All the hoopla, however, was abruptly interrupted by a dark, deafening silence. It must be some kind of industry-wide holiday recess, I told myself when the congratulatory cheese baskets stopped arriving and follow-up calls to all my new fans went unreturned.

Although I've had a good healthy fear of the Ouija board since I first sneaked a read through my parents' copy of The Exorcist, when the game appeared at my neighbors' party, I couldn't help posing a single question.

"When will my screenplay sell?" I asked it, careful not to let the thing off with a simple yes or no answer. The Stoned San Francisco Granola Girl who'd brought the game down with her sat on the living room floor opposite me, both of our hands perched over the magnified game piece as it methodically spelled out the phrase, "7 S-U-F-F-E-R."

Convinced I'd been cursed by Linda Blair's Ouija board demons to seven long years of panic and despair, I got up and ran out of that house, never once to return after dark. Granola chased me down to put a positive spin on things just as the New Year rang in with a hail of fireworks and roving spotlights criss-crossing the Hollywood skyline. “It's 1997,” she announced. "I really think that's what the seven was for."

She really thought wrong.

Seven long and immeasurably insufferable years later, I still hadn't sold a thing—but I did graduate from my Big Deal Film School that spring. I'd completed my seventh screenplay, with which I won yet another big writing competition.

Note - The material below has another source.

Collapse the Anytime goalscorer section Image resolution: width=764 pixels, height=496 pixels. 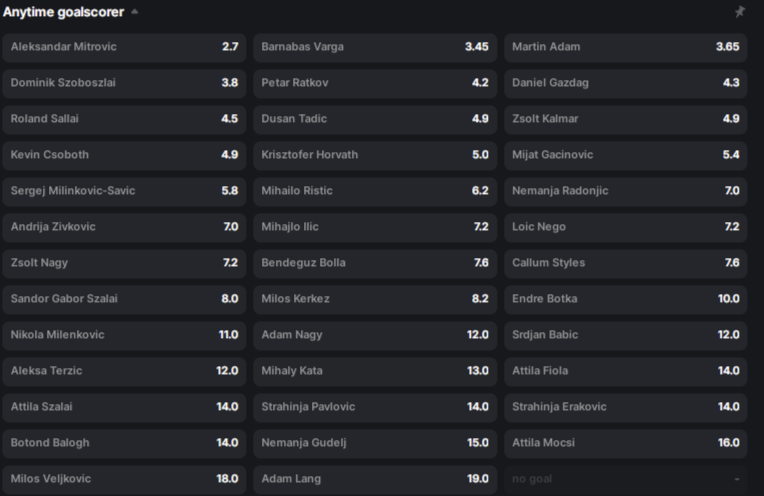pos(135,12)
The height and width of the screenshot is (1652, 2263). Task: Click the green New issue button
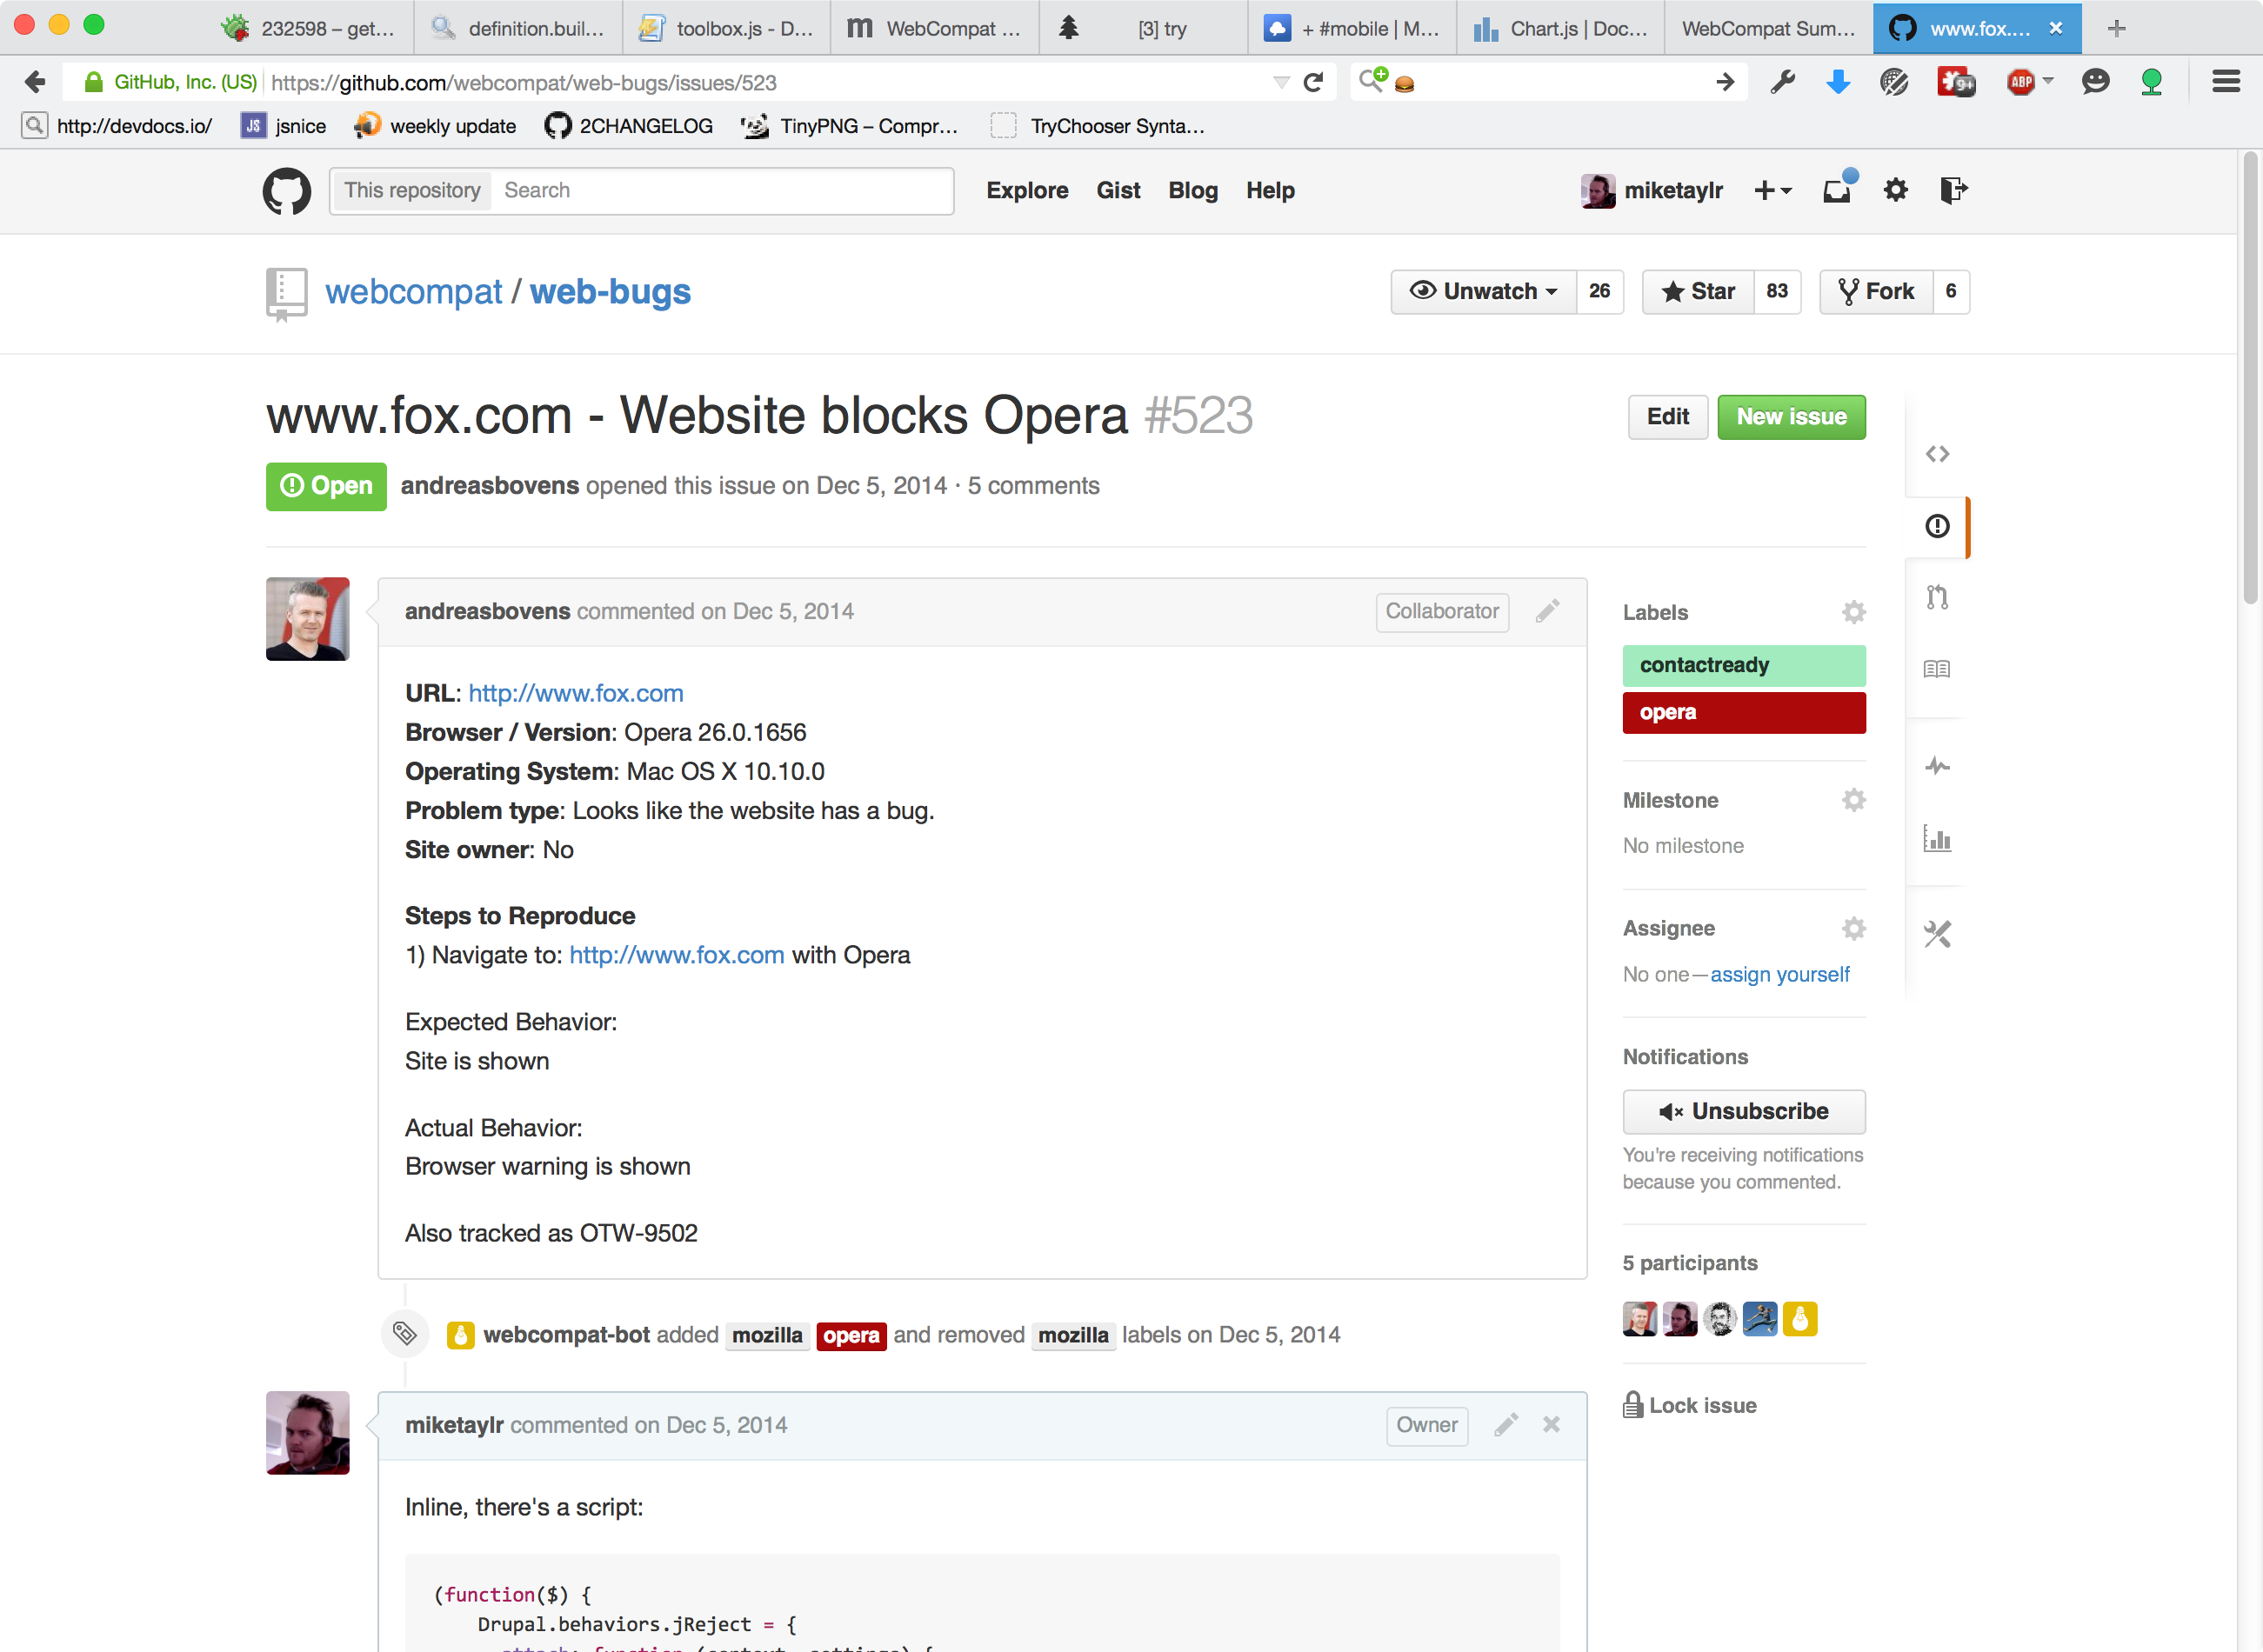pos(1791,417)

I landed my Very Supportive Manager, quite possibly the seventh person to contact me after my name once again appeared in Variety, and signed up a Big Important Lawyer who may well wear seven-hundred dollar undershorts.

Then, for seven long months, nothing.

Finally, my Hilarious Funeral Comedy was optioned by a Former Cable Network President who'd left to start a new independent film production company. My Confident Young Producer Friend, a great pal of mine from film school, is now the D-Girl in charge of developing my movie, which seems an awfully long way from yielding the payday I'm counting on. She took me to The Corner Bakery in Westwood the other day to provide me with a ham and egg panino and some moral support. We've been doing this for one another since before either one of us could afford to pick up the tab. Back in grad school, we once had to pool the change in the bottom of our purses to split a styrofoam cup of cream of chicken soup in the campus cafeteria. Eventually, she landed The Big Job and set out, come hell or high water, to bring me along for the ride.

“I don't know how much time I have left,” I now whisper glumly across the breakfast table. “It's been eight years and eleven scripts. My curse was only for seven.”

She looks up from her bowl of green apple oatmeal and informs me plainly that we're going to start shooting in March.

Nearly spit-taking my Ruby Red grapefruit juice, I inquire into the source of her optimism. “It’s like following through on a golf swing," she claims. "You just have to keep watching the ball, and darn if it doesn't go right where you're looking."

Apparently I'm supposed to look somewhere other than the place where we don't have a director, an easily bankable cast or any firm offer of financing. I should also ignore the fact that she's suddenly peppering her speech with golf tips. She was always a big rock climber, taking off on break for Yosemite or Joshua Tree. She's also into synchronized swimming, which she gets a kick out of my calling "water ballet." She looks like a cross between Heidi Klum and Chloƫ Sevigny, only with way more upper body strength and a disproportionate sense of humility. She's my friend, and those are harder to come by in this town than a decent bagel.

Late for another meeting, she gets up from our table swearing up and down I only have to hang on a little longer while giving me a good hard hug. "All we need to do now is keep our eye on that ball," she reminds me, her blue eyes sparkling like those glittery rubber marbles prized in gumball machines everywhere. "You trust me, don't you?"

While they won't tell you much about trust in film school, I suppose you can always try to become a believer, to learn to embrace the good signs if you're going to keep attaching so much import to the bad.

Driving home along Sunset Boulevard, I recognized one that had been there in my backyard all along, spelling out the word "Hollywood" like some big Ouija board in the sky. I suddenly felt like Dorothy discovering the awesome power strapped to her own feet. I've since learned that the Hollywood sign has its own live Webcam anyone can visit, convinced they’ll discover something moving up there, intercepting some living, breathing message meant exclusively for them. Though I can't quite see the familiar landmark from my house, you could probably get a glimpse of it from the roof if you took the trouble to climb up. Some days, I'll find myself stepping back a few blocks and there it is, as reliable as an old school chum. And I'm left wondering why it is that after all these years I'm still startled by that nearness.